Late Filipino comics artist hailed for drawing Newfoundland’s very own superhero
Marvel Comics Filipino artist, Danny Bulanadi who died last Nov. 3 in San Francisco of heart failure at 76, drew well-known superheroes like Captain America, the Fantastic Four and the Transformers.
But in a Canadian province, he is best remembered for illustrating Captain Newfoundland, the province’s very own superhero, more than 40 years ago, according to a homage to Captain Newfoundland by Sarah Smellie of The Canadian Press.

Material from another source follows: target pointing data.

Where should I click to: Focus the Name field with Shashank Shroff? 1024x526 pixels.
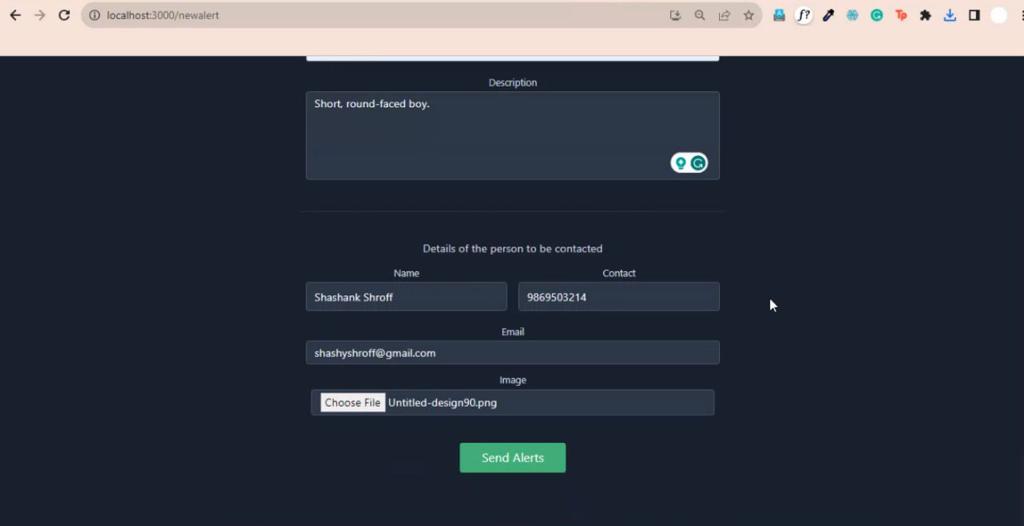pyautogui.click(x=406, y=297)
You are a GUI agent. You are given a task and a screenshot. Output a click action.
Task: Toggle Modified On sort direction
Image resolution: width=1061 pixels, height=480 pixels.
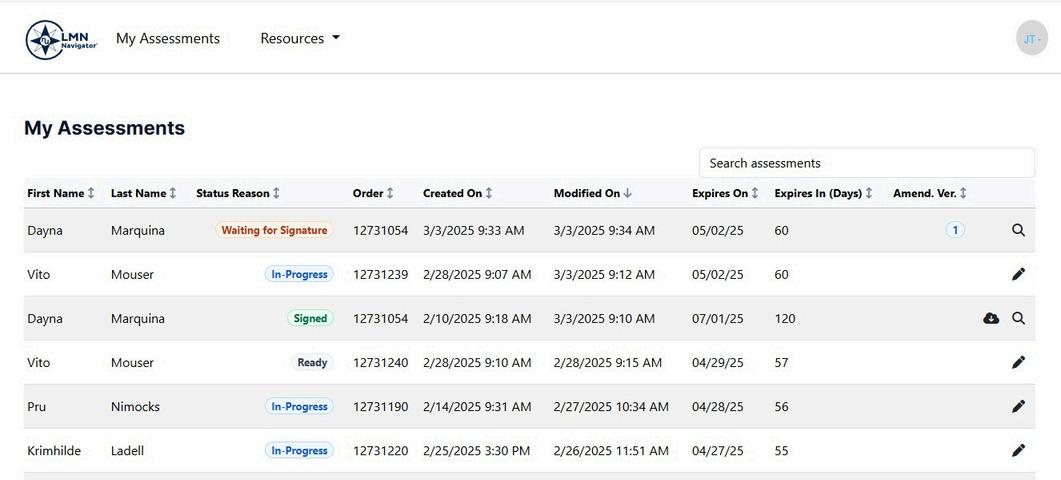592,193
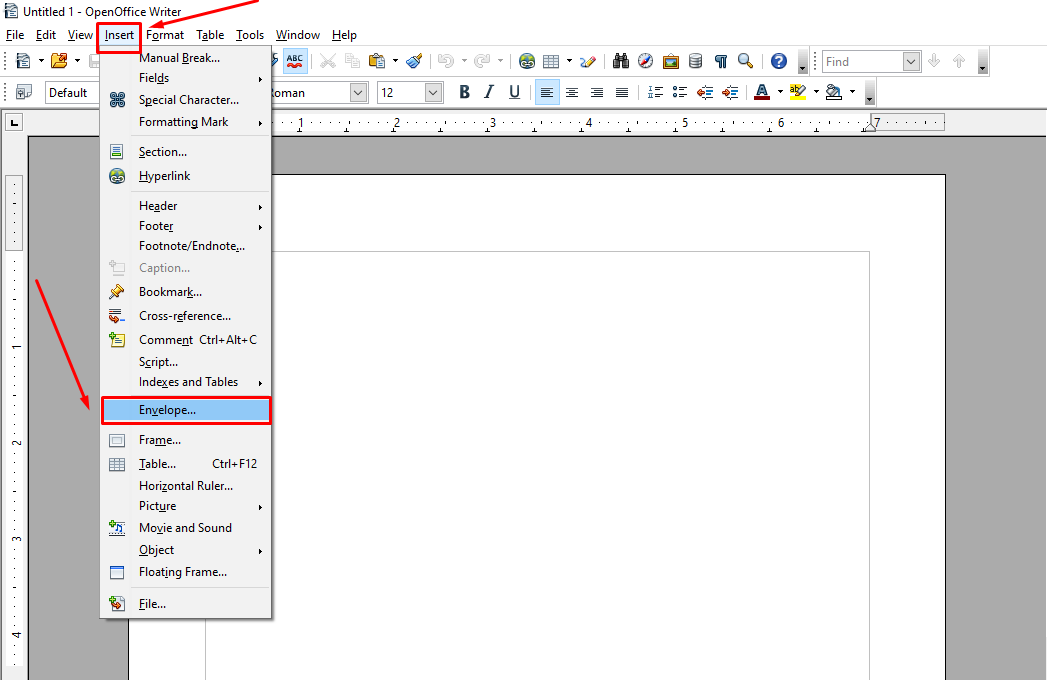
Task: Select the Format Paintbrush tool
Action: pos(414,61)
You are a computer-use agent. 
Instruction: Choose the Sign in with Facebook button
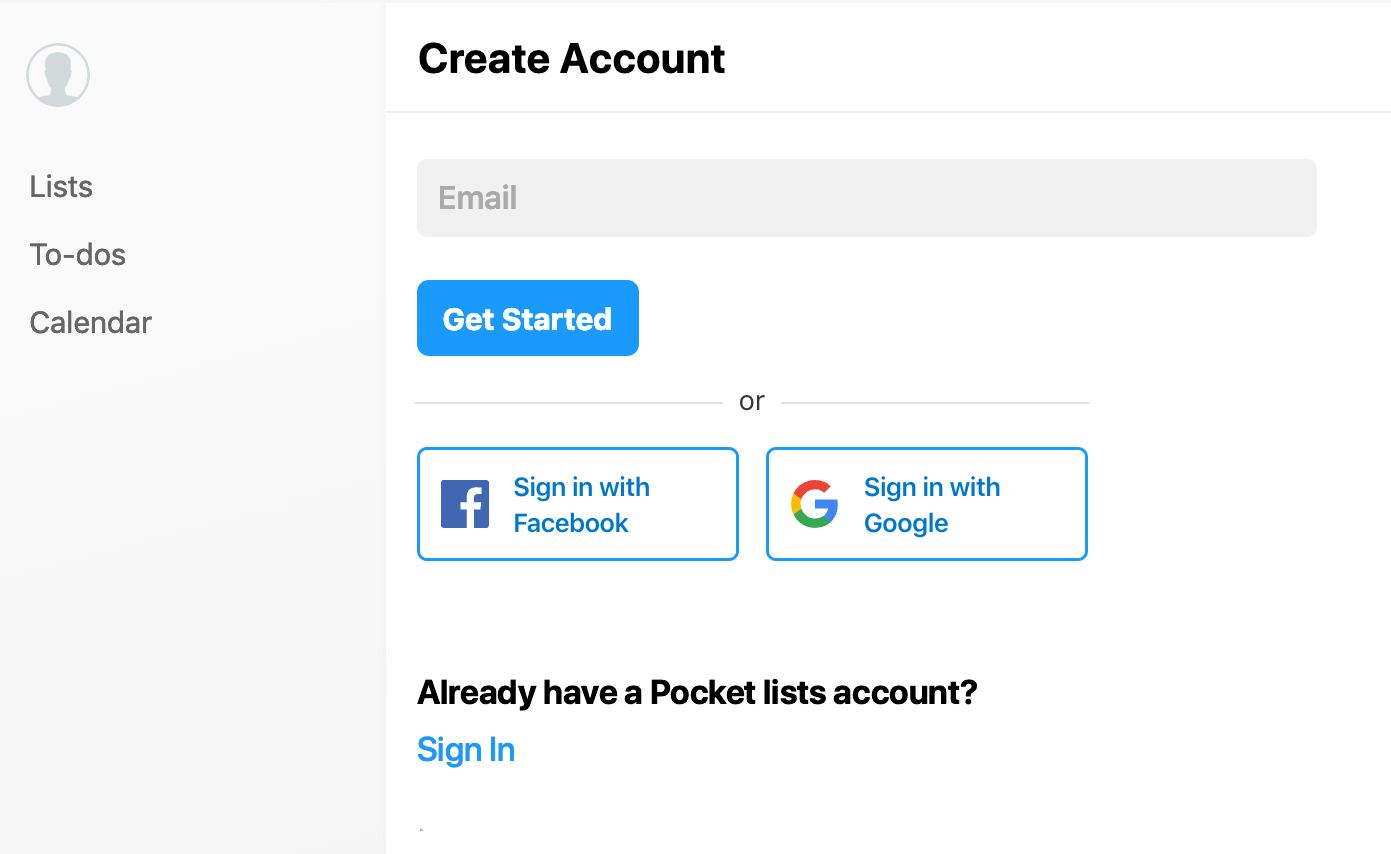578,504
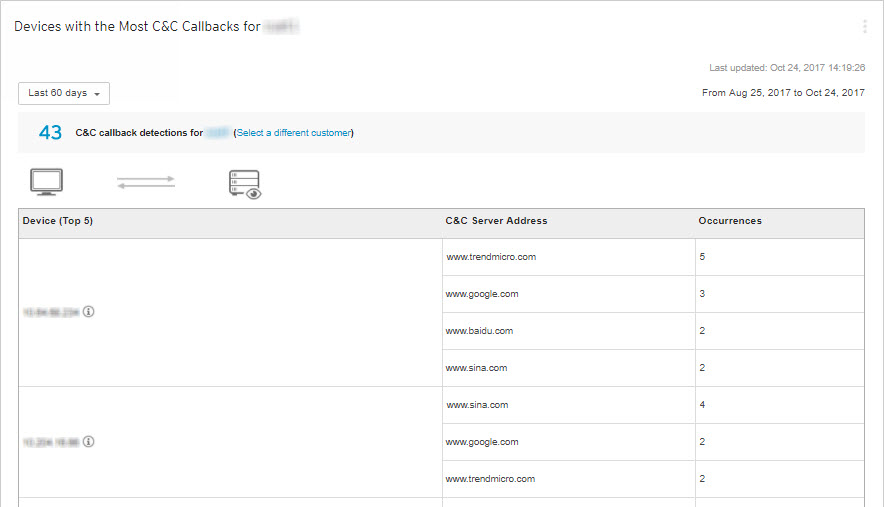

Smellie describes Captain Newfoundland as an intergalactic shape-shifter who could teleport through time and space and take on several forms, among them Captain Atlantis. He first appeared on the cover of the Newfoundland Herald magazine on Jan. 5, 1980.)

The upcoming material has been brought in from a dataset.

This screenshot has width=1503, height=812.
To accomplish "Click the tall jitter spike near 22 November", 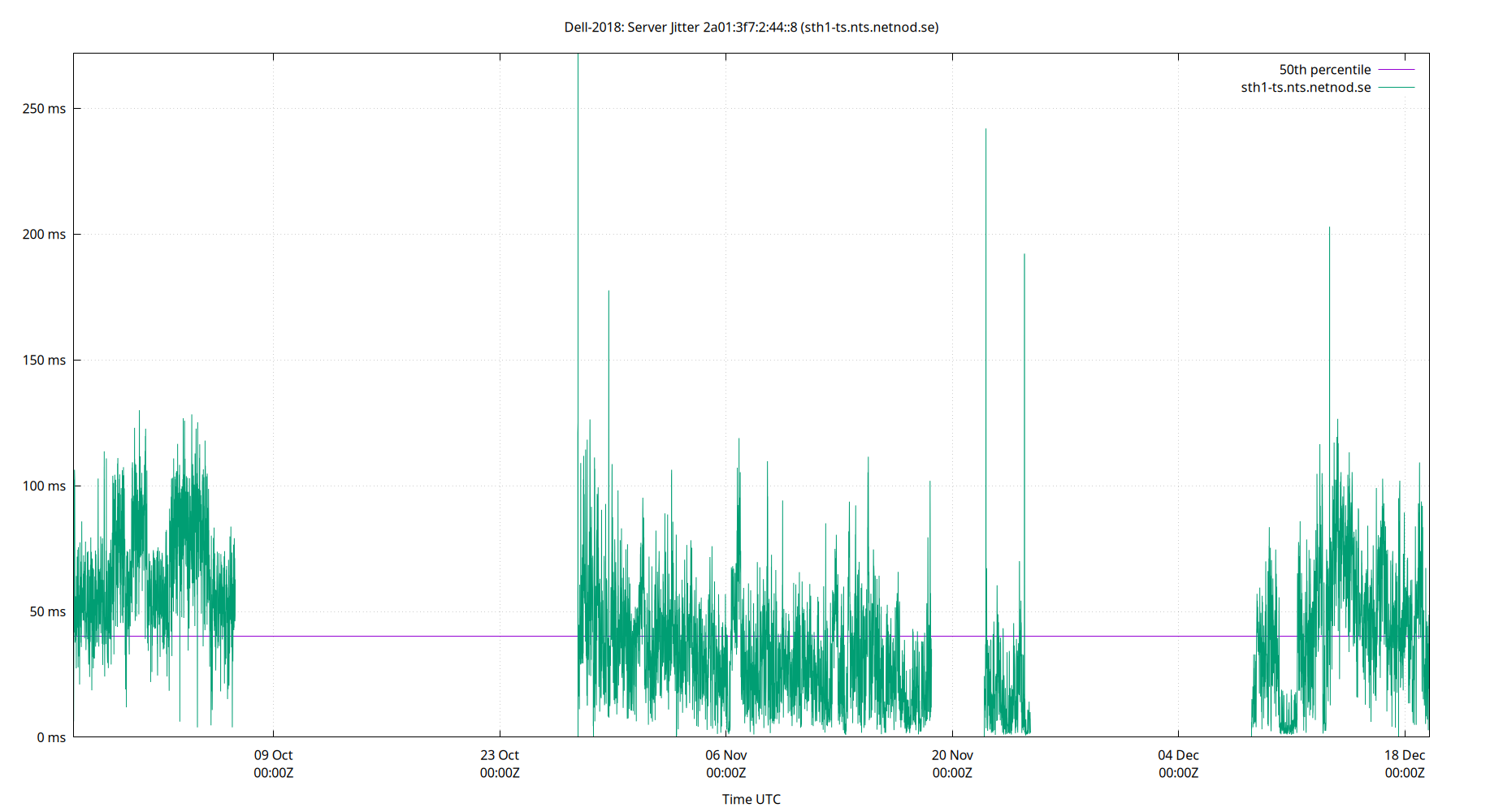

Bulanadi, Smellie reported, was working on new Captain Newfoundland material for the first time in decades when he passed.
Jesse Stirling, whose father and grandfather conceptualized Captain Newfoundland, said, “So we have all these half-finished panels and artwork of Captain Newfoundland, which we might release one day. The Captain lives on, but it will never be the same without Danny Bulanadi.”
Sterling said his father chose Bulanadi, who had worked on DC Comics’ Conan and Batman, over dozens of other artists to bring the captain to life.
Bulanadi, who became a close Sterling family friend, was really proud of his Filipino culture and was “a spiritual, a really open guy” who “had a lot of great work left in him.”
Danny Bulanadi, was born in 1946 in Manila, and started as an assistant to Tony deZuñiga who was doing the best-selling “komiks” in the Philippines. Bulanadi moved to the U.S. in 1975 and worked at DC and Marvel, according to comics writer Mark Evanier’s blog.
After moving to Southern California in 1988, Bulanadi was storyboard and designer, primarily for Hanna-Barbera (and especially on Jonny Quest) and for Marvel Productions (especially on The Transformers) and a great many videogames, Evanier writes.